On the Formation
of
An International Forum on Education and Society

 

In The Great Transformation: The Political and Economic Origins of Our Time, economic historian Karl Polanyi suggested that under the rule of an unregulated international Market System, the first thing to suffer would/will be any sense of "society" wherein people could be dedicated to a common understanding of the common good. Instead, global economic competitiveness would produce social formations in which self-interest would be the only guiding rule.

Writing toward the end of World War II (1944), Polanyi was part of a movement that saw the necessity for economic development to be linked to politics that not only protected citizens from the vagaries of The Market, but also that actively and creatively sought ways of society-making that were as equitable and fair as possible.

Today, we live in a world in which the post-WWII welfare state has been devolving rapidly, since the 1970’s. This devolution has been radicalized even further since the end of the Cold War. It is a complex story, linked to the emergence of the Asian economies in the 1960’s and ‘70’s; and the rise of computer technology that wrought both the decline of the middle classes that anchored paper-driven state bureaucracies, and a crisis of labour as technology revolutionized the means of production. Also, during the Reagan/Thatcher era, the deregulation of international finance led to the virtualization of international capital flows and the economic destabilizing of countries like Mexico, Brazil, the Philippines, and more lately, Russia.

For educators, the implications have been broad, deep and problematic, including, but not exclusively: 1) Education has been gradually delinking from an older conception of national citizenship formation, toward a conception of education for participation in a new global economy; 2) National governments have essentially lost control of their economies under pressure from transnational business such that it is now the business agenda that sets educational policy rather than any broader civic agenda; 3) Computer technology has revolutionized both the production and processing of information, such that prior assumptions about the relationship between knowing and being are being reconfigured; 4) Deepening social inequalities that are part of the processes of globalization are producing new forms of violence both domestically as well as in youth culture, forms of violence that make teaching an increasingly challenging occupation; 5) Within the globalization paradigm, education should be subject to the rules of The Market, with consequent cutting of public funding to schools and universities, resulting in larger classes, higher tuition costs, and pressures to commercialize educational systems in general; and 6)in the last five or six years, youth culture has been identified as the last great untapped marketting target in the world, with efforts now aggressively in effect to "brand" children and young people to ensure their brand loyalty into adulthood.

The proposal to establish an International Forum on Education and Society(hereafter referred to as The Forum) within the Faculty of Education of the University of Alberta represents an attempt to create a space with strong university-community linkages in which the present condition of public education can be more focally and publically discussed, and first and foremost as an issue about "society", not just economics. Under current political dispensations, educational policy in its broadest reaches is being defined not by educators or citizen’s groups but by institutions linked to the processes ofcontemporary economic globalization - the World Bank, the Organization for Economic Cooperation and Development (OECD), the Trilateral Commission, the Conference Board of Canada, etc.

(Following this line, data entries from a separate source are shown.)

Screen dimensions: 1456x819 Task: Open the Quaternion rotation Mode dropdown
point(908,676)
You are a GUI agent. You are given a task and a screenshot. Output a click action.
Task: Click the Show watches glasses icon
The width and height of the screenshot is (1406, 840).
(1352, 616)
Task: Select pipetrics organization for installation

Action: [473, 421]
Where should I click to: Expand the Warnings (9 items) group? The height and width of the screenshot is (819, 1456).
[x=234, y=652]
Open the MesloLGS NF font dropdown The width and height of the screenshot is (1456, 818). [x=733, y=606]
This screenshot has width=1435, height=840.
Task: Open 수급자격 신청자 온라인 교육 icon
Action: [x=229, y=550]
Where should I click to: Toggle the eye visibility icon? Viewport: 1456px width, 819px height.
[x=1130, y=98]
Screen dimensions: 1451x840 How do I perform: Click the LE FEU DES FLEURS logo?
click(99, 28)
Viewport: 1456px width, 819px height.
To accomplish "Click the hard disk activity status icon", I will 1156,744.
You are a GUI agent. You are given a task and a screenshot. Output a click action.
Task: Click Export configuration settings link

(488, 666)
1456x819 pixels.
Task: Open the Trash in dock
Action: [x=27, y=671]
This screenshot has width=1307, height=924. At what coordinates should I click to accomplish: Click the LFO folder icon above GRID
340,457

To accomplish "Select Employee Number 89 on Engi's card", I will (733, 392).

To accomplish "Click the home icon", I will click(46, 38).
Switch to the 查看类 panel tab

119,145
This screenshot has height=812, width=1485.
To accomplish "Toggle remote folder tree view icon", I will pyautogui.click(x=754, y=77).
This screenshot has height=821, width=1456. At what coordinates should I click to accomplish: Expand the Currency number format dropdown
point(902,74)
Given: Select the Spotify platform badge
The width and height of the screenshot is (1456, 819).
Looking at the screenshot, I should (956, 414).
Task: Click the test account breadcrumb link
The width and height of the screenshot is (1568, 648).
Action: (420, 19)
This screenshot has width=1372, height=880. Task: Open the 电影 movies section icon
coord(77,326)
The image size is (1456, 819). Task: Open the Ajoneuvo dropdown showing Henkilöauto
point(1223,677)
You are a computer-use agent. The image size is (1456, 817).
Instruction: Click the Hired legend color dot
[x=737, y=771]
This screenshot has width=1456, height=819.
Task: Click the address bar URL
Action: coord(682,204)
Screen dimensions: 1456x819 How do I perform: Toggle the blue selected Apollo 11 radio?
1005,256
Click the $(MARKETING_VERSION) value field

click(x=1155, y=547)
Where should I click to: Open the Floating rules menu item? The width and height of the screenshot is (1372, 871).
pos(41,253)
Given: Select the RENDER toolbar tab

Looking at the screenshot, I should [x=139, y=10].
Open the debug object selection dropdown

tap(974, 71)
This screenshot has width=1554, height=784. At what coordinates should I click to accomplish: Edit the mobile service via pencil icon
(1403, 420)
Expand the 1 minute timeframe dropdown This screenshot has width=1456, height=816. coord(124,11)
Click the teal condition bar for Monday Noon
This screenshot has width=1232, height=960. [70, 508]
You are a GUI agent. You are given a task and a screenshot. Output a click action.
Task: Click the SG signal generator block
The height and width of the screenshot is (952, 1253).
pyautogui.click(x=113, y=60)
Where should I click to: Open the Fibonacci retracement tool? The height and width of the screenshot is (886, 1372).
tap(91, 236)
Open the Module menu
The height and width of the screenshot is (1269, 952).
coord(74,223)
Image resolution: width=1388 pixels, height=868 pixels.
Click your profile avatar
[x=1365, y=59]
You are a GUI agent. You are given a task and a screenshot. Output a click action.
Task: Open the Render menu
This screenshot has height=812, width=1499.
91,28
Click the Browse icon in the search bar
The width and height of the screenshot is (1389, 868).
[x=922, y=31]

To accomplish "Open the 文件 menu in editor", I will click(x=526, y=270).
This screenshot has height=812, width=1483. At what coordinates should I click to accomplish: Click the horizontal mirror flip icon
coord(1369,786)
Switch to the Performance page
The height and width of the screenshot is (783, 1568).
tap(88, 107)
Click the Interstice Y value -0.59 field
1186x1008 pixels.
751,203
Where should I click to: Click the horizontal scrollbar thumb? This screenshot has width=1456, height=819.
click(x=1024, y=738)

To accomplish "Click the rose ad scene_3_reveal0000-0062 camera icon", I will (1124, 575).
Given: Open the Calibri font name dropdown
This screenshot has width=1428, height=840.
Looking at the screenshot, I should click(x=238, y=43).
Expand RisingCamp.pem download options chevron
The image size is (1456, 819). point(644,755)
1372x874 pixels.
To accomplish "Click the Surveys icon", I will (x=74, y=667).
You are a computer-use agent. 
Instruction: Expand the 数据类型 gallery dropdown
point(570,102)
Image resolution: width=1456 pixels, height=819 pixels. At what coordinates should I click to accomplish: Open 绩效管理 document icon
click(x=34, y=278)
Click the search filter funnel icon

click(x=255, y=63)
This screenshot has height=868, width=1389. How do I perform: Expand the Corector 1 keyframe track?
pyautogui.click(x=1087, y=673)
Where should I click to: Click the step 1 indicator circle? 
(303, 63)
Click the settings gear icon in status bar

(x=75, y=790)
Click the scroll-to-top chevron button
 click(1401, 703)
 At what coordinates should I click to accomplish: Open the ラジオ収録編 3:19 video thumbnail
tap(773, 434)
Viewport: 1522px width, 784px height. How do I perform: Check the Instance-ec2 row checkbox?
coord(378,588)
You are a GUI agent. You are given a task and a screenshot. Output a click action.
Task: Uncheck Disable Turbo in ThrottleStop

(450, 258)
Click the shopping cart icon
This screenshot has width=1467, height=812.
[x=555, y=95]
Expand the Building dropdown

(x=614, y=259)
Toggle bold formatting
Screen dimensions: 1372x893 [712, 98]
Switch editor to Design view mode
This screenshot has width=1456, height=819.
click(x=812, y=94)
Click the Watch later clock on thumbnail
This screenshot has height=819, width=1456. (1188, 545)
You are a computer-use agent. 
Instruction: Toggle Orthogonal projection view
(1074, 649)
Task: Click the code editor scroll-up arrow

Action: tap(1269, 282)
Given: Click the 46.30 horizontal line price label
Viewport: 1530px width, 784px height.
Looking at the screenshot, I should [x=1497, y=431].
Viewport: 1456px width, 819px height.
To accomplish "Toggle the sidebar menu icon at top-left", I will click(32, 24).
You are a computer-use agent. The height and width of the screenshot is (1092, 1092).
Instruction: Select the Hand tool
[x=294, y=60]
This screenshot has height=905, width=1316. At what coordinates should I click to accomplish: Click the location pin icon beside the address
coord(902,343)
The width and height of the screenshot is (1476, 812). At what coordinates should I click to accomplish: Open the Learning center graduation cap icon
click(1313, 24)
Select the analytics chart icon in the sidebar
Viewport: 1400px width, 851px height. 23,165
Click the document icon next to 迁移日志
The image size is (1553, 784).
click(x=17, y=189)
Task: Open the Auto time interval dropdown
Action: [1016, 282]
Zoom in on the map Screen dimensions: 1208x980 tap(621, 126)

The Forum will be based on the following propositions:

1) It will be both interdisciplinary and international in its addressing of education as a political, social and cultural concern. This interdisciplinary and international discipline arises from a recognition that in the contemporary context such a concern requires a more full- partied kind of "intercivilizational dialogue" (Pasha and Samatar 1996), in which the fundamentally philosophical nature of economics is given priority over its scientific pretenses. Also, the postcolonial critique of the Western episteme requires that any proposals about the future have to acknowledge and refuse to repeat the legacies of exploitation that were at the heart of the Western drive for global ascendancy, a drive in which educational practices were firmly implicated.

2)The Forum takes as normative the commitment of educators to stand, in life, on the side of children and the young - those whose future is still open. Such a stand requires a systematic and sustained decrying of all those forces in society that would exploit the young, and by implication, the processes of education, for commercial gain.

3) The Forum recognizes the fact of the computer revolution, a revolution which is changing the rules surrounding the production and procedures of knowledge. At the same time, the Cult of Information (Roszak 1989), which inspires the logic of education to be the production of "knowledge workers", is seen as highly problematic, and not to be accepted at face value. The Forum will work to make debate on this question more open and widespread.

4) "Intercivilizational Dialogue" assumes that the world’s human condition is composed historically of a number of what can be termed "strong" cultures, and that Western identity is not a univocal, pure thing, but saturated with historico-cultural dependencies. Intercivilizational dialogue aims at recovering and naming those dependencies as a first step in showing the possibilities for new kinds of intercultural partnership in deliberating educational futures.